▸ PROBLEM DETAILS
Transcribe the stretch of entries below from the line with "Image resolution: width=1312" through the line with "Open the hamburger", exactly and with both ends included; leave out all other lines.

===== AVAILABLE RECORDS

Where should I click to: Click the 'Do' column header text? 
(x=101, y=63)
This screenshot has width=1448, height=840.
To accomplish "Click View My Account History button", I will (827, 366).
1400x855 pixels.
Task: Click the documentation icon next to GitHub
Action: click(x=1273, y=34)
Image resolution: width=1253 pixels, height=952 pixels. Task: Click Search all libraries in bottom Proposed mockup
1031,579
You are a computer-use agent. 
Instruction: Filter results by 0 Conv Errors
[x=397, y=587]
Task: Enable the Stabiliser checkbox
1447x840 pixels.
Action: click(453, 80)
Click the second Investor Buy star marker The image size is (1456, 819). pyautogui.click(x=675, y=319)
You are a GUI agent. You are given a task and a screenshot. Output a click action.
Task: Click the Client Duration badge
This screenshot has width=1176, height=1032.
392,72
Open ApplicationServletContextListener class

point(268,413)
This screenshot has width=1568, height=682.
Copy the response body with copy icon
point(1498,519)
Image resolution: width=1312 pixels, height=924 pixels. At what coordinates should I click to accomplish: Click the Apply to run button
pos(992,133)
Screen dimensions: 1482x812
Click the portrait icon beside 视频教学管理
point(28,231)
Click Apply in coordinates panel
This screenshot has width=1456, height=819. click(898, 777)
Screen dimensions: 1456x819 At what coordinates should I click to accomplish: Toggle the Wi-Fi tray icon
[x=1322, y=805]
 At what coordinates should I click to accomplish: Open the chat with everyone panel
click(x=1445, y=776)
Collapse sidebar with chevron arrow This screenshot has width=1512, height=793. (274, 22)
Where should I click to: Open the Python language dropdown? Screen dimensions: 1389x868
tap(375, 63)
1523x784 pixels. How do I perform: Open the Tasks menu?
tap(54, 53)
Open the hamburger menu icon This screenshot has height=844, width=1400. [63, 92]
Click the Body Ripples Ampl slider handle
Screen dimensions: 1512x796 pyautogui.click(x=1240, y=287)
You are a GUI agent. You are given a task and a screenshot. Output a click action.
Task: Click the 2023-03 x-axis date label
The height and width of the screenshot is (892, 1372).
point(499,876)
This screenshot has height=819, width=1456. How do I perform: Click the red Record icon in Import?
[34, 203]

==========

▸ RESPONSE TO THE TASK
Image resolution: width=1312 pixels, height=924 pixels. At what coordinates should I click to accomplish: Click the Apply to run button
pos(992,133)
Screen dimensions: 1482x812
Click the portrait icon beside 视频教学管理
point(28,231)
Click Apply in coordinates panel
This screenshot has width=1456, height=819. click(898, 777)
Screen dimensions: 1456x819 At what coordinates should I click to accomplish: Toggle the Wi-Fi tray icon
[x=1322, y=805]
 At what coordinates should I click to accomplish: Open the chat with everyone panel
click(x=1445, y=776)
Collapse sidebar with chevron arrow This screenshot has width=1512, height=793. (274, 22)
Where should I click to: Open the Python language dropdown? Screen dimensions: 1389x868
tap(375, 63)
1523x784 pixels. How do I perform: Open the Tasks menu?
tap(54, 53)
Open the hamburger menu icon This screenshot has height=844, width=1400. [63, 92]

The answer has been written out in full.